Advanced Usage#

Inheritance Patterns#

class BaseConfig(ConfigBase):
    version: str = "1.0.0"
    debug: bool = False

class ModelConfig(BaseConfig):
    dim: int = 512
    dropout: float = 0.1

class TransformerConfig(ModelConfig):
    n_heads: int = 8
    n_layers: int = 12

# All configs inherit version and debug from BaseConfig
config = TransformerConfig()
assert config.version == "1.0.0"
assert config.dim == 512
assert config.n_heads == 8

Type Validation#

class AdvancedConfig(ConfigBase):
    # Union types with automatic selection
    layers: Union[int, List[int]] = 12

    # Optional fields with None handling
    checkpoint_path: Optional[Path] = None

    # Complex nested structures
    hyperparams: dict = {"lr": 0.001, "weight_decay": 0.01}

# Usage examples
config = AdvancedConfig(
    layers="[12, 24, 48]",  # String to list conversion
    checkpoint_path="/path/to/checkpoint.pt",  # String to Path
    hyperparams={"lr": "0.0001"}  # Partial dict update
)

Serialization#

You can export your configs to different formats.

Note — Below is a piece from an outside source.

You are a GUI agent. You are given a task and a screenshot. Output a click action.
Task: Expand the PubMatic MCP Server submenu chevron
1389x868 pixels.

class ExportableConfig(ConfigBase):
    model: ModelConfig = TransformerConfig()
    optimizer: OptimizerConfig = AdamW()
    training: dict = {"epochs": 100, "batch_size": 32}

config = ExportableConfig()

# Export to different formats
flat_dict = config.to_dict(flatten=True)
nested_dict = config.to_dict(flatten=False)

# Import from dictionary
new_config = make_config_from_flat_dict(ExportableConfig, flat_dict)
new_config_nested = make_config_from_nested_dict(ExportableConfig, nested_dict)

Note that this could be easily extended to other formats.